**PROBLEM DESCRIPTION**
Copy out the lines word for word, from the line with "Task: Select API v4 Key type" up to and including the line with "pos(1006,539)", and leave the pictures out.

**INPUT RECORDS**

◇ ◇ ◇ ◇

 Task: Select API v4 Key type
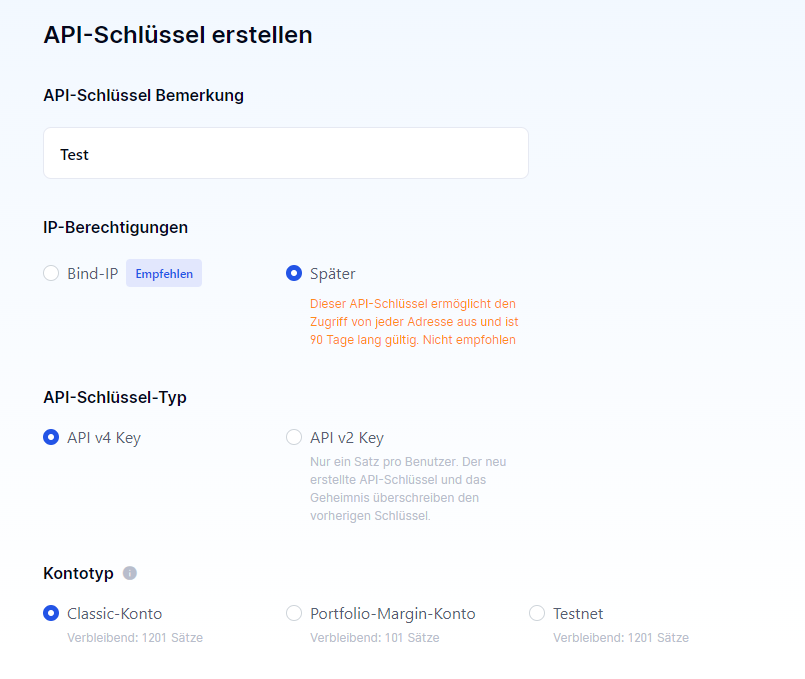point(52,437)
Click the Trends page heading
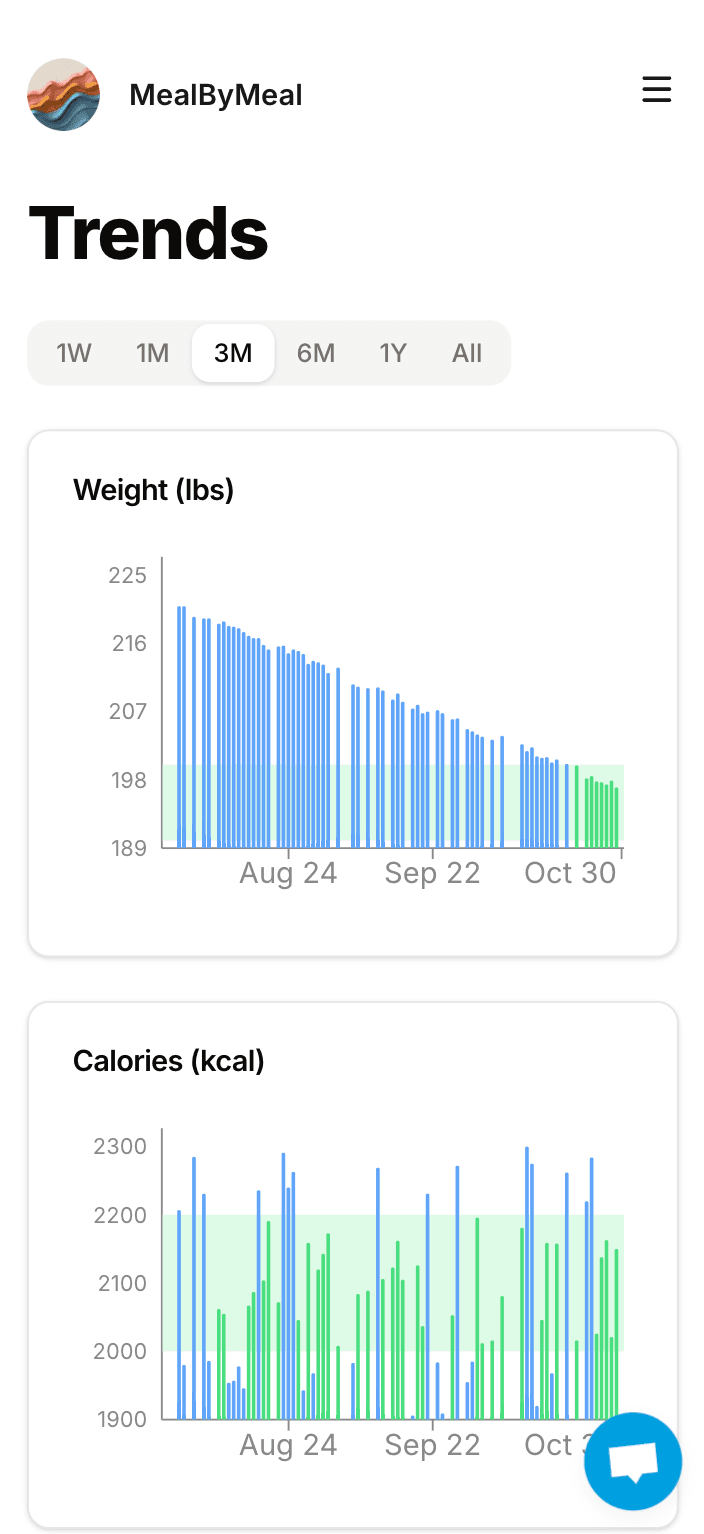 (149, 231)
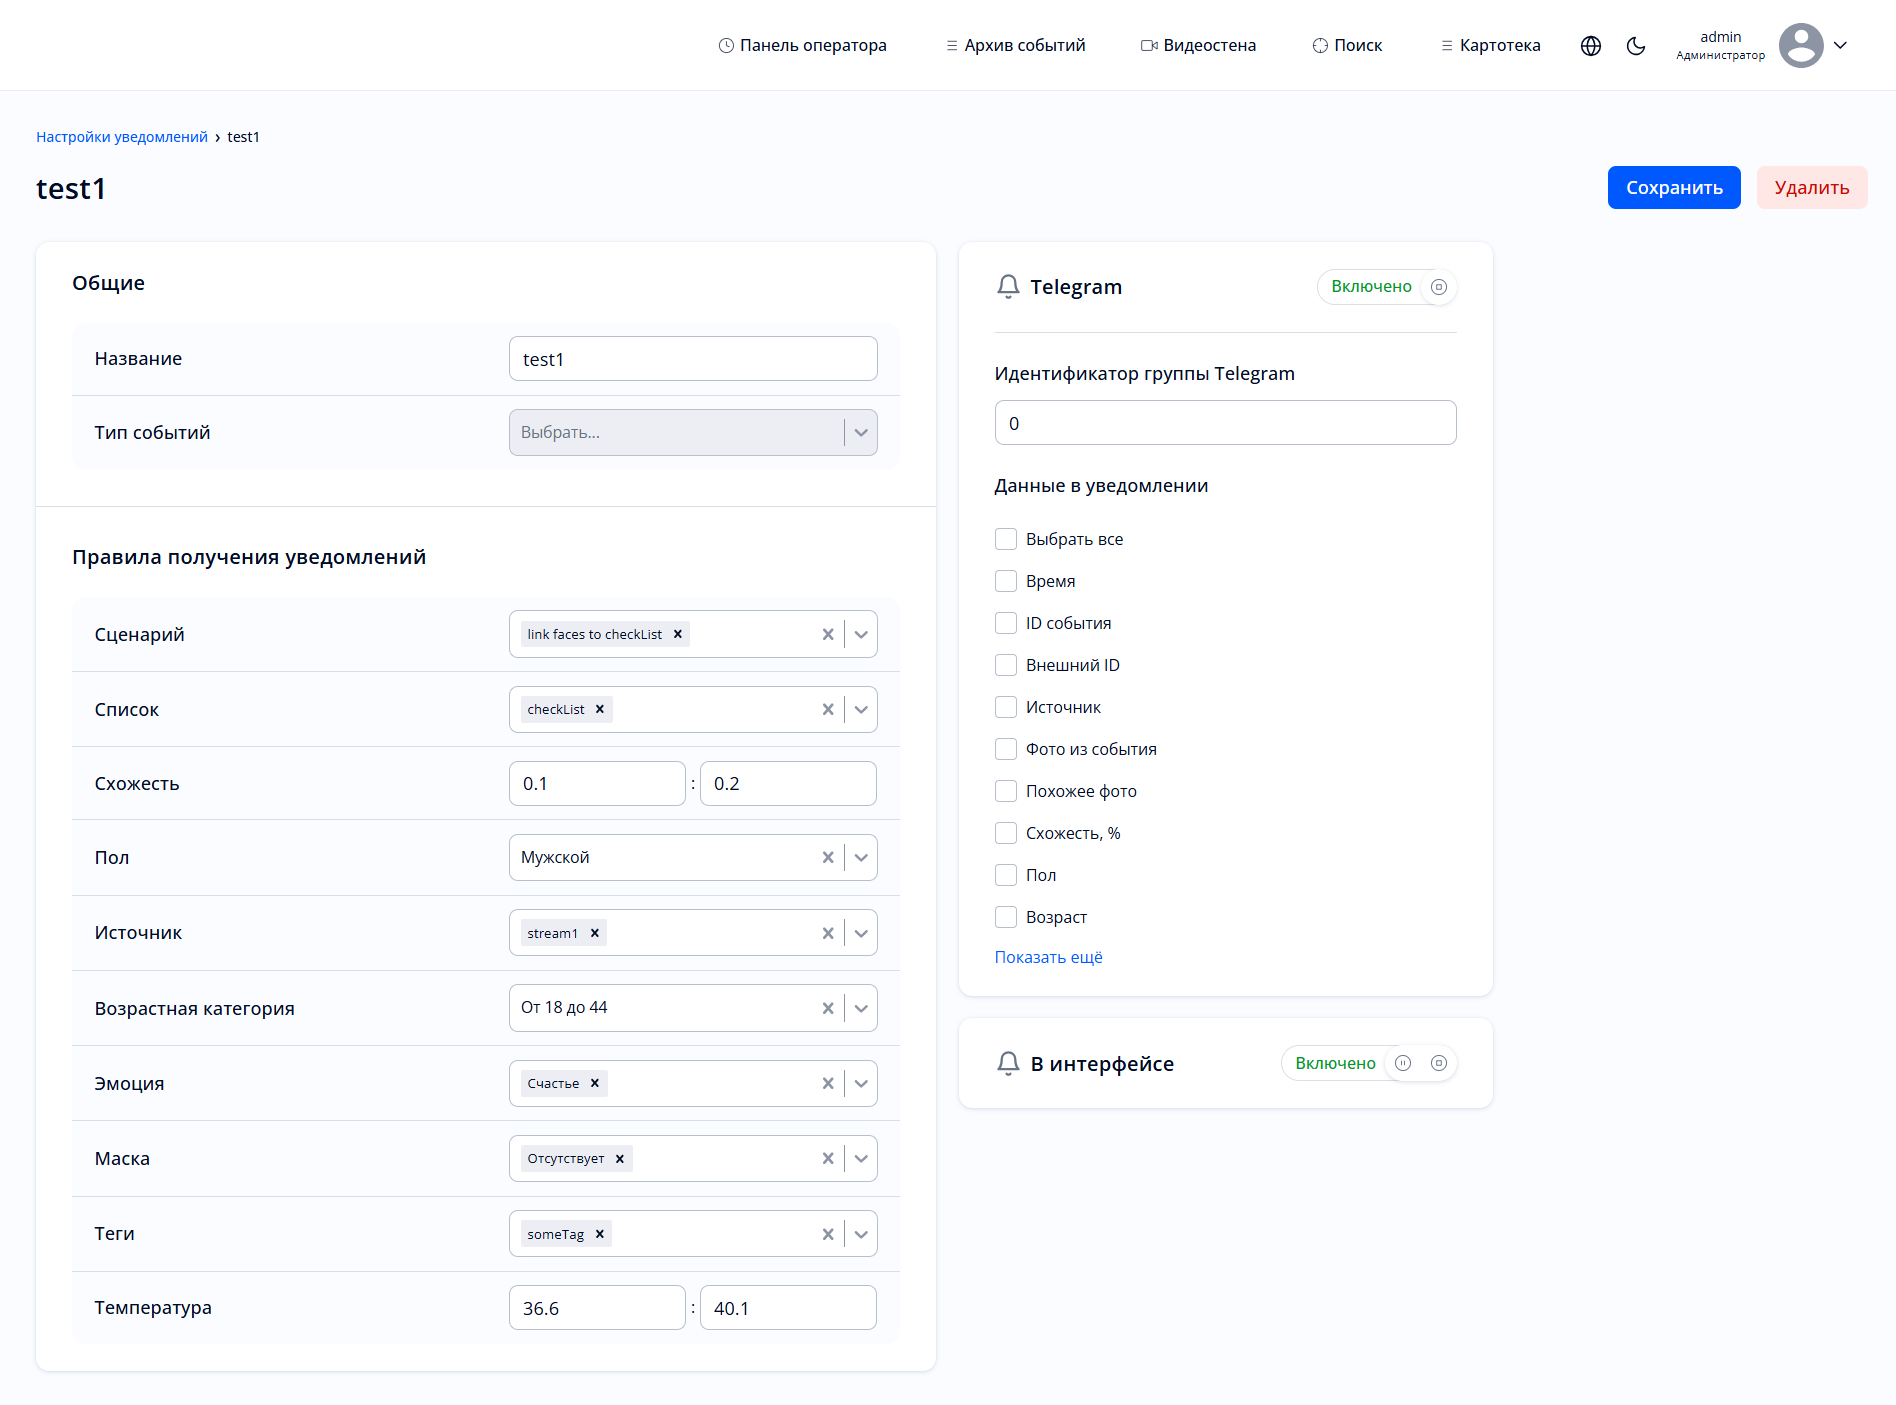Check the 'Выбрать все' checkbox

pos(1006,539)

◇ ◇ ◇ ◇

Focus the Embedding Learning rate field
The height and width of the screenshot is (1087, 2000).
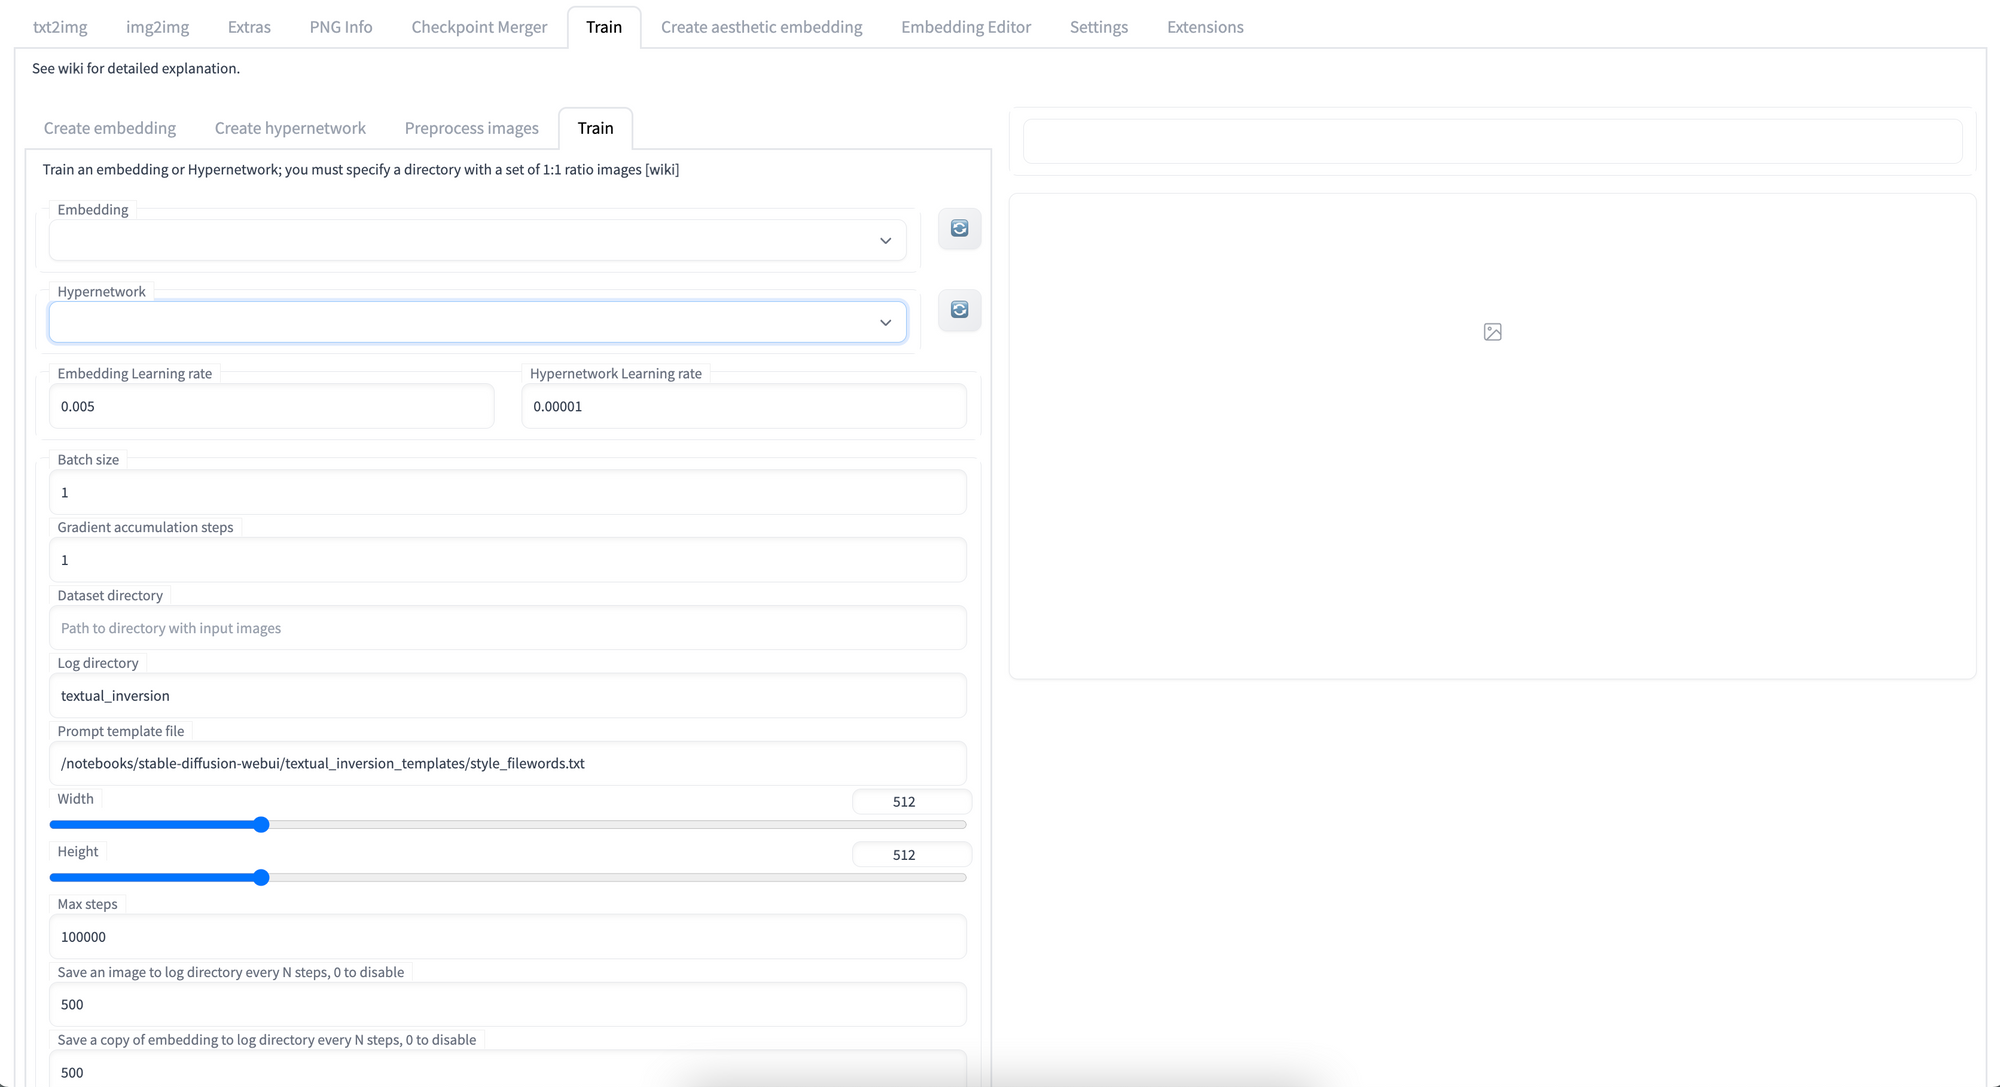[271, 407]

◇ ◇ ◇ ◇

**RESPONSE TO THIS TASK**
 Task: Select API v4 Key type
point(52,437)
Click the Trends page heading
 (149, 231)
Check the 'Выбрать все' checkbox

pos(1006,539)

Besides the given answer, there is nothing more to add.